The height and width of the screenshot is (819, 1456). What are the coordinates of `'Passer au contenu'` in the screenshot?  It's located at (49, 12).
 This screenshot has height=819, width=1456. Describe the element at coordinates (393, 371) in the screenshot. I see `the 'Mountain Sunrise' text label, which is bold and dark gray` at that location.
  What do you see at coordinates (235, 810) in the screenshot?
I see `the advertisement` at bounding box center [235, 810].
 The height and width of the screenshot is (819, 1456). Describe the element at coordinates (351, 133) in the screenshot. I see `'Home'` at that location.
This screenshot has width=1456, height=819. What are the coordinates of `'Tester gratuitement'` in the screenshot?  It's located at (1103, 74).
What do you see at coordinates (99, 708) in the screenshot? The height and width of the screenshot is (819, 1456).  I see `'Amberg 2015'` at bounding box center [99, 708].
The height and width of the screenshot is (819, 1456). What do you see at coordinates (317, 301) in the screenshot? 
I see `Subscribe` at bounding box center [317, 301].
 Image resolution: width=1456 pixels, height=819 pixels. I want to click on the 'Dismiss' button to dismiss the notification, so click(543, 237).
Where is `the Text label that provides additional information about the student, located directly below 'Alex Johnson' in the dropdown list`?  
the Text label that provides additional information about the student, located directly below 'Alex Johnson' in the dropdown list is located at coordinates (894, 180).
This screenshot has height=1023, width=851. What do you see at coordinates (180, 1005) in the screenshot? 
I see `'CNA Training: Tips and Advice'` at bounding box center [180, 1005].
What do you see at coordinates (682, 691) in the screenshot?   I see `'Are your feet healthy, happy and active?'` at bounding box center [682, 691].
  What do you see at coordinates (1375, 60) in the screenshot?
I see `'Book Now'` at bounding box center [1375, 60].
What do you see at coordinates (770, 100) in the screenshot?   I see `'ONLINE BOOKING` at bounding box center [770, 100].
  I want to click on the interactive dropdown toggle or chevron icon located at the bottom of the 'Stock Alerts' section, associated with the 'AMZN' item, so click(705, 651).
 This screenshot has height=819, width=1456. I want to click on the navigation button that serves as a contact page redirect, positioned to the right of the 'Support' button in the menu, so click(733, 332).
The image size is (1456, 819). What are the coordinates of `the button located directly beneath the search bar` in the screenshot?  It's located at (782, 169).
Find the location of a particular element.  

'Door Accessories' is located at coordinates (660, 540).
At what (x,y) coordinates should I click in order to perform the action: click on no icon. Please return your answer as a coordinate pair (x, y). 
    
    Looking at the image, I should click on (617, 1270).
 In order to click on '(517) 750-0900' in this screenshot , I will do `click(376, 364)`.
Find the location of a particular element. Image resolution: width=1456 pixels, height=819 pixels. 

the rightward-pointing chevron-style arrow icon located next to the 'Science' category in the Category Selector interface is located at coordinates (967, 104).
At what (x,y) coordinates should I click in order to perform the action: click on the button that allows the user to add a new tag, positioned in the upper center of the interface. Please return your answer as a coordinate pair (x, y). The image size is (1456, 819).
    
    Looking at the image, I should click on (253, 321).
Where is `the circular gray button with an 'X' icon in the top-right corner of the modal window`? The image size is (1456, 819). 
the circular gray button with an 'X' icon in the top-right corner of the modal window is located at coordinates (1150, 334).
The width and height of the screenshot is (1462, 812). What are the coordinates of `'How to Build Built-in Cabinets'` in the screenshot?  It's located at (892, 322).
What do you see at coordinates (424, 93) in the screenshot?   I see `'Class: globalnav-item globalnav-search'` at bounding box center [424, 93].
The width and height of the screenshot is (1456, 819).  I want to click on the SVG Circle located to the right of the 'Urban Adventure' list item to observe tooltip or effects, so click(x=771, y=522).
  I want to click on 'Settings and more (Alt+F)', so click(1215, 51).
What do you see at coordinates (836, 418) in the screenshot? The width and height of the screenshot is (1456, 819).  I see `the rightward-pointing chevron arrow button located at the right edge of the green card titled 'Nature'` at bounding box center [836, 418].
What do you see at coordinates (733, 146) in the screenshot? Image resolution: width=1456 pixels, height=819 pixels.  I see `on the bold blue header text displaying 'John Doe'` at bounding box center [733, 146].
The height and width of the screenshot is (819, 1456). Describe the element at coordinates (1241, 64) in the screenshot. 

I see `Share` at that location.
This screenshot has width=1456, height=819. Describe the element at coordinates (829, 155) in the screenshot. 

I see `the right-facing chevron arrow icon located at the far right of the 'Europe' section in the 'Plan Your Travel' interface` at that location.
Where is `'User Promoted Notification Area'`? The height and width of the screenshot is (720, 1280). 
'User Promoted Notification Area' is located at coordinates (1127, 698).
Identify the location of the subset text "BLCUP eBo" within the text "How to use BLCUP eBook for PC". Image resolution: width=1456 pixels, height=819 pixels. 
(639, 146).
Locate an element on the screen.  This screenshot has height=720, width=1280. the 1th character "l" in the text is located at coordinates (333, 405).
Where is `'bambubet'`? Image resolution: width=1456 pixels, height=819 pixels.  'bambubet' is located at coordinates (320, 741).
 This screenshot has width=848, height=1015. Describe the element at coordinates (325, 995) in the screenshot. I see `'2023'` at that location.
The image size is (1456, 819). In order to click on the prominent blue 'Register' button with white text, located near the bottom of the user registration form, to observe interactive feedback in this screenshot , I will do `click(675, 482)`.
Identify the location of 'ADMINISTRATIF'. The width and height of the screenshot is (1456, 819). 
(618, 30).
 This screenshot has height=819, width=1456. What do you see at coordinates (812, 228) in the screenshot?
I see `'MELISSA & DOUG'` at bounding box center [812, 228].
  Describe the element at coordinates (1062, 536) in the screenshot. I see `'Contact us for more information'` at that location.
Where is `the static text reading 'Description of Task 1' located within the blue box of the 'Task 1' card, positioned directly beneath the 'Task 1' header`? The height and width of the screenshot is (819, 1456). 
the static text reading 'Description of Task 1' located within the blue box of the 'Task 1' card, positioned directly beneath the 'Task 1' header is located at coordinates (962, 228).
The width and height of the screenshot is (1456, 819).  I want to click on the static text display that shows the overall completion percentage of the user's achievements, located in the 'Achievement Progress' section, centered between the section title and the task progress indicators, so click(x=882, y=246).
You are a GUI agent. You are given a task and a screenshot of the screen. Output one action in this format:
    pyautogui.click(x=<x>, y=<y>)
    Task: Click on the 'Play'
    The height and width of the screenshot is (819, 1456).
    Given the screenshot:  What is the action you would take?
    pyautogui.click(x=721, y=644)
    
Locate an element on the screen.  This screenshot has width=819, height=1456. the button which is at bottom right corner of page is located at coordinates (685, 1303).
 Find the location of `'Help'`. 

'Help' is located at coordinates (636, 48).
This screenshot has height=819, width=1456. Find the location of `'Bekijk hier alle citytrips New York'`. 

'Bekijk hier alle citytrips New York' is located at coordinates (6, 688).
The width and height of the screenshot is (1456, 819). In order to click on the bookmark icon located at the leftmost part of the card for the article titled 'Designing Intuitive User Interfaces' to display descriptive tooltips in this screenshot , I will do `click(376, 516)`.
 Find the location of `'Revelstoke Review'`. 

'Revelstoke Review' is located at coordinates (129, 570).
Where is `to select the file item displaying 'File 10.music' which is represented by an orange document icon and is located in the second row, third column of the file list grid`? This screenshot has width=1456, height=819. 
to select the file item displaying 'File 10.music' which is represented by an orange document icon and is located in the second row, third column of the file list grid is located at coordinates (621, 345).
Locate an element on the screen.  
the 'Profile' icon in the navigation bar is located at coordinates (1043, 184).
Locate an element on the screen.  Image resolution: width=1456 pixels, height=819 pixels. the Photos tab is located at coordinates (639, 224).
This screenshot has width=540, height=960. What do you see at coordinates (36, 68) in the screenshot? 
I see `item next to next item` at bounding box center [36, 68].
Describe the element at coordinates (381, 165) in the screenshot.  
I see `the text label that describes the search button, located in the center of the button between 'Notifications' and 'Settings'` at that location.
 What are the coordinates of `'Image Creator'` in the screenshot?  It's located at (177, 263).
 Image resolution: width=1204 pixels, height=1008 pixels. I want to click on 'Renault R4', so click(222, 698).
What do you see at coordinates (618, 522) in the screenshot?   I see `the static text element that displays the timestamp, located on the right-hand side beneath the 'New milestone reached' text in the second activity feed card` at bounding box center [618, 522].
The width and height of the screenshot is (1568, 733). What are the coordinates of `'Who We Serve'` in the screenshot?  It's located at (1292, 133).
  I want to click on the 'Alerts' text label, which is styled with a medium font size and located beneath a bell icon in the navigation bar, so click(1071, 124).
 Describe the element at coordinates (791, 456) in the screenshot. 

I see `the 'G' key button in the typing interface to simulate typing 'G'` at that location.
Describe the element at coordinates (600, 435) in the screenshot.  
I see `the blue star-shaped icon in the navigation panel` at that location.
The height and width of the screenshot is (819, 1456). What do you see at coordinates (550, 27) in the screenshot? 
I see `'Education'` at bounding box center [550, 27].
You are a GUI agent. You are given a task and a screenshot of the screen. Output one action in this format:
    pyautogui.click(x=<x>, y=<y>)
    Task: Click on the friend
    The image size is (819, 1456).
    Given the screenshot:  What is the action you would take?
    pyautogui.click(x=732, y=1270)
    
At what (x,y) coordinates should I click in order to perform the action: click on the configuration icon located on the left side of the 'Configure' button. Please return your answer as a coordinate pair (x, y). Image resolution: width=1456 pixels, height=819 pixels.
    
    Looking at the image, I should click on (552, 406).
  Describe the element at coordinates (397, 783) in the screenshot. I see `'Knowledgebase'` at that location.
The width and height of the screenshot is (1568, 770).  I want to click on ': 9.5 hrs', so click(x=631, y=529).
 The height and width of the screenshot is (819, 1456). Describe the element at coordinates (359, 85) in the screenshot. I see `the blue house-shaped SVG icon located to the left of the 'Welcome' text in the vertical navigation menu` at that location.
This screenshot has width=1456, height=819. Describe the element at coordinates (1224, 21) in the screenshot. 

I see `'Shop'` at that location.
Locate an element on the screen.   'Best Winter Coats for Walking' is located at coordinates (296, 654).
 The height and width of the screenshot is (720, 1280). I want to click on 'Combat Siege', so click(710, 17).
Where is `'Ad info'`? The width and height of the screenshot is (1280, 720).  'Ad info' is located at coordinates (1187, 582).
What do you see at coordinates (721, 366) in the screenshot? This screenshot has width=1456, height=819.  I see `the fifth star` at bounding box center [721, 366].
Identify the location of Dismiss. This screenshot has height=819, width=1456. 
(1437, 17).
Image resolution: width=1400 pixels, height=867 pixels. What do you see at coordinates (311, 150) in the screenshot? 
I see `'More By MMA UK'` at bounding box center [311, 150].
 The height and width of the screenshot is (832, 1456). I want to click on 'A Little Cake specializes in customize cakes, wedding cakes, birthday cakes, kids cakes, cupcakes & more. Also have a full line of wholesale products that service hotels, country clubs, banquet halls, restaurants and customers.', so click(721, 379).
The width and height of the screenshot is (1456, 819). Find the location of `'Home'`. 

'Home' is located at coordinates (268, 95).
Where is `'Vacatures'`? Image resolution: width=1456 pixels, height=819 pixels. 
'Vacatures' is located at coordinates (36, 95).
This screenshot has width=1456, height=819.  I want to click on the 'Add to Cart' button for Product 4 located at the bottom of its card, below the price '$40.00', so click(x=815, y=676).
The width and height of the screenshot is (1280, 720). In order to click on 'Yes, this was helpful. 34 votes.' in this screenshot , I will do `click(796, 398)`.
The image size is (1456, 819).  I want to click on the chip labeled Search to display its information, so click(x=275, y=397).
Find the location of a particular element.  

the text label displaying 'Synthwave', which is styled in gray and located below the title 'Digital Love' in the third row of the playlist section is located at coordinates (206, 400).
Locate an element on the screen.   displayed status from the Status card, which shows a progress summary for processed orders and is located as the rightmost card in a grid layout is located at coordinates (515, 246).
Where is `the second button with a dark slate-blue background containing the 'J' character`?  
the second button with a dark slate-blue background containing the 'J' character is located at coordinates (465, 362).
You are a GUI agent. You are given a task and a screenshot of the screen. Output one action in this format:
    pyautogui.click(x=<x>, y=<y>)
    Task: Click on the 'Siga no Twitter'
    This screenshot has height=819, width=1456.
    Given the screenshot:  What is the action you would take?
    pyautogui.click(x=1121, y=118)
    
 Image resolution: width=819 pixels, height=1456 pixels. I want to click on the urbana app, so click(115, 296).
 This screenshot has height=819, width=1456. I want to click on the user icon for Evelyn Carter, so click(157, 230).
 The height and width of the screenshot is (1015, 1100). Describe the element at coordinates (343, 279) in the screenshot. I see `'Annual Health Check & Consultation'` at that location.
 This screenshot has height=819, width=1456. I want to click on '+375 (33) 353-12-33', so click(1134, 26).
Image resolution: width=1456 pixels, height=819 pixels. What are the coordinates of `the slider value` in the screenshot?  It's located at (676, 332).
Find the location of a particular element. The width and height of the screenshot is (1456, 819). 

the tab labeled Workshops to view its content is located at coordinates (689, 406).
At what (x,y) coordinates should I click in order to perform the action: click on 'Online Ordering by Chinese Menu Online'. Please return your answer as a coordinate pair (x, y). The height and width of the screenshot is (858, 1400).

-*-

### WORK TO BE COMPLETED
Can you quote the data above word for word, from the line with "Find the location of a particular element. Image" through the line with "the rightward-pointing chevron-style", both of those lines included?

### SOLUTION BELOW
Find the location of a particular element. Image resolution: width=1456 pixels, height=819 pixels. 

the rightward-pointing chevron-style arrow icon located next to the 'Science' category in the Category Selector interface is located at coordinates (967, 104).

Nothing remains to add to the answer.